• Aim of the task: Could you retype all of the entries below word for word?

::::::::::

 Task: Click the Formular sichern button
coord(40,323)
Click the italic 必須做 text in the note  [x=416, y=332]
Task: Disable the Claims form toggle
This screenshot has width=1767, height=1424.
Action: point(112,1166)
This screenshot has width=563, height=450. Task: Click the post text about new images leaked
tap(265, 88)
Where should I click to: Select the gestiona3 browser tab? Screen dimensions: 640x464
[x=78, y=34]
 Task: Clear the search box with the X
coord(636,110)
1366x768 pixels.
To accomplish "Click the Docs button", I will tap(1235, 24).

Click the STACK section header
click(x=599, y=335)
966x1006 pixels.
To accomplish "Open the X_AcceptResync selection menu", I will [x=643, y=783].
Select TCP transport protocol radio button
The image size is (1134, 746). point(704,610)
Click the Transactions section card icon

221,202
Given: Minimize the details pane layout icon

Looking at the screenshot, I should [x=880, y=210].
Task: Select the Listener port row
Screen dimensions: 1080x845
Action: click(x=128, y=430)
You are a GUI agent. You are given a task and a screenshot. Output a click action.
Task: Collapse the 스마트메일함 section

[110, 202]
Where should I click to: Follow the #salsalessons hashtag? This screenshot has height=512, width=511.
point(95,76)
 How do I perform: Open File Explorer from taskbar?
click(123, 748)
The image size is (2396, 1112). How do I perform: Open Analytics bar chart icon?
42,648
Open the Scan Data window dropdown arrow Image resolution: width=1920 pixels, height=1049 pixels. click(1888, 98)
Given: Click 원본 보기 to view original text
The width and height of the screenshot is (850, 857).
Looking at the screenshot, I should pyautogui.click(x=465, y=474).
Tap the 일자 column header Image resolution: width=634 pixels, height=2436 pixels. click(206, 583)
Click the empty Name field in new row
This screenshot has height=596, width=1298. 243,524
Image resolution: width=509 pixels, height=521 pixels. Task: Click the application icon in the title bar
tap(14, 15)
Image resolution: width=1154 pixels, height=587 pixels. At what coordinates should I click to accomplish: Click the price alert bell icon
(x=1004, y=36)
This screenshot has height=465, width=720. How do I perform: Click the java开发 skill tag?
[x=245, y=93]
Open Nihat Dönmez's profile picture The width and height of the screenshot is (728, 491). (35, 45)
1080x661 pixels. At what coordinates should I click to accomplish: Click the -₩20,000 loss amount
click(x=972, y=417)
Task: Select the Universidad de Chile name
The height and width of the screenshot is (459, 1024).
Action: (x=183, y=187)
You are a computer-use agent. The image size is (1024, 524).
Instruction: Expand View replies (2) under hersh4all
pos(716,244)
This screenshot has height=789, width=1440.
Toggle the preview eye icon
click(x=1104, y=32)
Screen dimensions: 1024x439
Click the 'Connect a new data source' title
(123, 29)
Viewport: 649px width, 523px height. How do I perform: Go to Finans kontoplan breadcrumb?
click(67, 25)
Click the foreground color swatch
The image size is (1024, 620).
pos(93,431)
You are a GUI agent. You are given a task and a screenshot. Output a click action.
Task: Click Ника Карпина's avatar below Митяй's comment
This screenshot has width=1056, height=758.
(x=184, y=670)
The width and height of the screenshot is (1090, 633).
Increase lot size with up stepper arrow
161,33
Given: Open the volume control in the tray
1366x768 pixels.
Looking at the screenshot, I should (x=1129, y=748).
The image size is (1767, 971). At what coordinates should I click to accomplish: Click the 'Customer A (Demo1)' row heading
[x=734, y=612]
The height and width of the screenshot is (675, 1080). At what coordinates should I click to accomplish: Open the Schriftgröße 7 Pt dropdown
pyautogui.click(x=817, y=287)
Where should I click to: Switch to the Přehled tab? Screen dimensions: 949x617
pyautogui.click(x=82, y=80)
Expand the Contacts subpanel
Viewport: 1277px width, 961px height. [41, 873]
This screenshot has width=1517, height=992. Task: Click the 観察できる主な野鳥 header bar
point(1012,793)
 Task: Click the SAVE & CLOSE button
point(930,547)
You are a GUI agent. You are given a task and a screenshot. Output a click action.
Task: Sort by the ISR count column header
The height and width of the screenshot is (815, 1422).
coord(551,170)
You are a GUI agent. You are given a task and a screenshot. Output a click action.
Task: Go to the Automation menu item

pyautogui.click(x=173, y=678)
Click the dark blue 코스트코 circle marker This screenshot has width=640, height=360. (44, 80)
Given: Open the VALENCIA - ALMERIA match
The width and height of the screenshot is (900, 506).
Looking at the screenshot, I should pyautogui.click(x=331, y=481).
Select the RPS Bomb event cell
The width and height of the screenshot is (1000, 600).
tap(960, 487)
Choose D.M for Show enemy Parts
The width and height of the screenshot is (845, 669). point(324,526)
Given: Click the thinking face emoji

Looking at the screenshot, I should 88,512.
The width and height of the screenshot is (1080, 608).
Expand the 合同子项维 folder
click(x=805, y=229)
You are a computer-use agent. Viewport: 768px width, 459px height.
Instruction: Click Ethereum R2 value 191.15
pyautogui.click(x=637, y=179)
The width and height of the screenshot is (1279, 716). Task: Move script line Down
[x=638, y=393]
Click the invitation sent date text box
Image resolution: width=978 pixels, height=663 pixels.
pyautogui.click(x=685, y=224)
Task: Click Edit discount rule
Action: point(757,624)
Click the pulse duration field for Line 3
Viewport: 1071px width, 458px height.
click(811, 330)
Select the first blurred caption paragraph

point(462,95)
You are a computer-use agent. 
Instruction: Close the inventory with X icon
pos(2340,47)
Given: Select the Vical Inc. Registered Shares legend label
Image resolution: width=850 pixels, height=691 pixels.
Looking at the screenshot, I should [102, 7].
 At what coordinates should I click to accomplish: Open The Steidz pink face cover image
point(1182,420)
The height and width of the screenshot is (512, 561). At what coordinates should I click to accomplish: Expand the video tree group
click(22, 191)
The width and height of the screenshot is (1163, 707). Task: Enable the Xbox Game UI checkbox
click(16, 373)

::::::::::

• Task response:
 Task: Click the Formular sichern button
coord(40,323)
Click the italic 必須做 text in the note  [x=416, y=332]
Task: Disable the Claims form toggle
This screenshot has width=1767, height=1424.
Action: point(112,1166)
This screenshot has width=563, height=450. Task: Click the post text about new images leaked
tap(265, 88)
Where should I click to: Select the gestiona3 browser tab? Screen dimensions: 640x464
[x=78, y=34]
 Task: Clear the search box with the X
coord(636,110)
1366x768 pixels.
To accomplish "Click the Docs button", I will tap(1235, 24).

Click the STACK section header
click(x=599, y=335)
966x1006 pixels.
To accomplish "Open the X_AcceptResync selection menu", I will [x=643, y=783].
Select TCP transport protocol radio button
The image size is (1134, 746). point(704,610)
Click the Transactions section card icon

221,202
Given: Minimize the details pane layout icon

Looking at the screenshot, I should [x=880, y=210].
Task: Select the Listener port row
Screen dimensions: 1080x845
Action: click(x=128, y=430)
You are a GUI agent. You are given a task and a screenshot. Output a click action.
Task: Collapse the 스마트메일함 section

[110, 202]
Where should I click to: Follow the #salsalessons hashtag? This screenshot has height=512, width=511.
point(95,76)
 How do I perform: Open File Explorer from taskbar?
click(123, 748)
The image size is (2396, 1112). How do I perform: Open Analytics bar chart icon?
42,648
Open the Scan Data window dropdown arrow Image resolution: width=1920 pixels, height=1049 pixels. click(1888, 98)
Given: Click 원본 보기 to view original text
The width and height of the screenshot is (850, 857).
Looking at the screenshot, I should pyautogui.click(x=465, y=474).
Tap the 일자 column header Image resolution: width=634 pixels, height=2436 pixels. click(206, 583)
Click the empty Name field in new row
This screenshot has height=596, width=1298. 243,524
Image resolution: width=509 pixels, height=521 pixels. Task: Click the application icon in the title bar
tap(14, 15)
Image resolution: width=1154 pixels, height=587 pixels. At what coordinates should I click to accomplish: Click the price alert bell icon
(x=1004, y=36)
This screenshot has height=465, width=720. How do I perform: Click the java开发 skill tag?
[x=245, y=93]
Open Nihat Dönmez's profile picture The width and height of the screenshot is (728, 491). (35, 45)
1080x661 pixels. At what coordinates should I click to accomplish: Click the -₩20,000 loss amount
click(x=972, y=417)
Task: Select the Universidad de Chile name
The height and width of the screenshot is (459, 1024).
Action: (x=183, y=187)
You are a computer-use agent. The image size is (1024, 524).
Instruction: Expand View replies (2) under hersh4all
pos(716,244)
This screenshot has height=789, width=1440.
Toggle the preview eye icon
click(x=1104, y=32)
Screen dimensions: 1024x439
Click the 'Connect a new data source' title
(123, 29)
Viewport: 649px width, 523px height. How do I perform: Go to Finans kontoplan breadcrumb?
click(67, 25)
Click the foreground color swatch
The image size is (1024, 620).
pos(93,431)
You are a GUI agent. You are given a task and a screenshot. Output a click action.
Task: Click Ника Карпина's avatar below Митяй's comment
This screenshot has width=1056, height=758.
(x=184, y=670)
The width and height of the screenshot is (1090, 633).
Increase lot size with up stepper arrow
161,33
Given: Open the volume control in the tray
1366x768 pixels.
Looking at the screenshot, I should (x=1129, y=748).
The image size is (1767, 971). At what coordinates should I click to accomplish: Click the 'Customer A (Demo1)' row heading
[x=734, y=612]
The height and width of the screenshot is (675, 1080). At what coordinates should I click to accomplish: Open the Schriftgröße 7 Pt dropdown
pyautogui.click(x=817, y=287)
Where should I click to: Switch to the Přehled tab? Screen dimensions: 949x617
pyautogui.click(x=82, y=80)
Expand the Contacts subpanel
Viewport: 1277px width, 961px height. [41, 873]
This screenshot has width=1517, height=992. Task: Click the 観察できる主な野鳥 header bar
point(1012,793)
 Task: Click the SAVE & CLOSE button
point(930,547)
You are a GUI agent. You are given a task and a screenshot. Output a click action.
Task: Sort by the ISR count column header
The height and width of the screenshot is (815, 1422).
coord(551,170)
You are a GUI agent. You are given a task and a screenshot. Output a click action.
Task: Go to the Automation menu item

pyautogui.click(x=173, y=678)
Click the dark blue 코스트코 circle marker This screenshot has width=640, height=360. (44, 80)
Given: Open the VALENCIA - ALMERIA match
The width and height of the screenshot is (900, 506).
Looking at the screenshot, I should pyautogui.click(x=331, y=481).
Select the RPS Bomb event cell
The width and height of the screenshot is (1000, 600).
tap(960, 487)
Choose D.M for Show enemy Parts
The width and height of the screenshot is (845, 669). point(324,526)
Given: Click the thinking face emoji

Looking at the screenshot, I should 88,512.
The width and height of the screenshot is (1080, 608).
Expand the 合同子项维 folder
click(x=805, y=229)
You are a computer-use agent. Viewport: 768px width, 459px height.
Instruction: Click Ethereum R2 value 191.15
pyautogui.click(x=637, y=179)
The width and height of the screenshot is (1279, 716). Task: Move script line Down
[x=638, y=393]
Click the invitation sent date text box
Image resolution: width=978 pixels, height=663 pixels.
pyautogui.click(x=685, y=224)
Task: Click Edit discount rule
Action: point(757,624)
Click the pulse duration field for Line 3
Viewport: 1071px width, 458px height.
click(811, 330)
Select the first blurred caption paragraph

point(462,95)
You are a computer-use agent. 
Instruction: Close the inventory with X icon
pos(2340,47)
Given: Select the Vical Inc. Registered Shares legend label
Image resolution: width=850 pixels, height=691 pixels.
Looking at the screenshot, I should [102, 7].
 At what coordinates should I click to accomplish: Open The Steidz pink face cover image
point(1182,420)
The height and width of the screenshot is (512, 561). At what coordinates should I click to accomplish: Expand the video tree group
click(22, 191)
The width and height of the screenshot is (1163, 707). Task: Enable the Xbox Game UI checkbox
click(16, 373)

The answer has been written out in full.